• **Work task**
Set the entries down once more, exactly as they are worded.

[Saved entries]
===
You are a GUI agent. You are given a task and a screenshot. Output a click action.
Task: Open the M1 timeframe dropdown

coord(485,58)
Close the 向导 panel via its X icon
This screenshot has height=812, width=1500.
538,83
===
• **Finished exercise**
You are a GUI agent. You are given a task and a screenshot. Output a click action.
Task: Open the M1 timeframe dropdown

coord(485,58)
Close the 向导 panel via its X icon
This screenshot has height=812, width=1500.
538,83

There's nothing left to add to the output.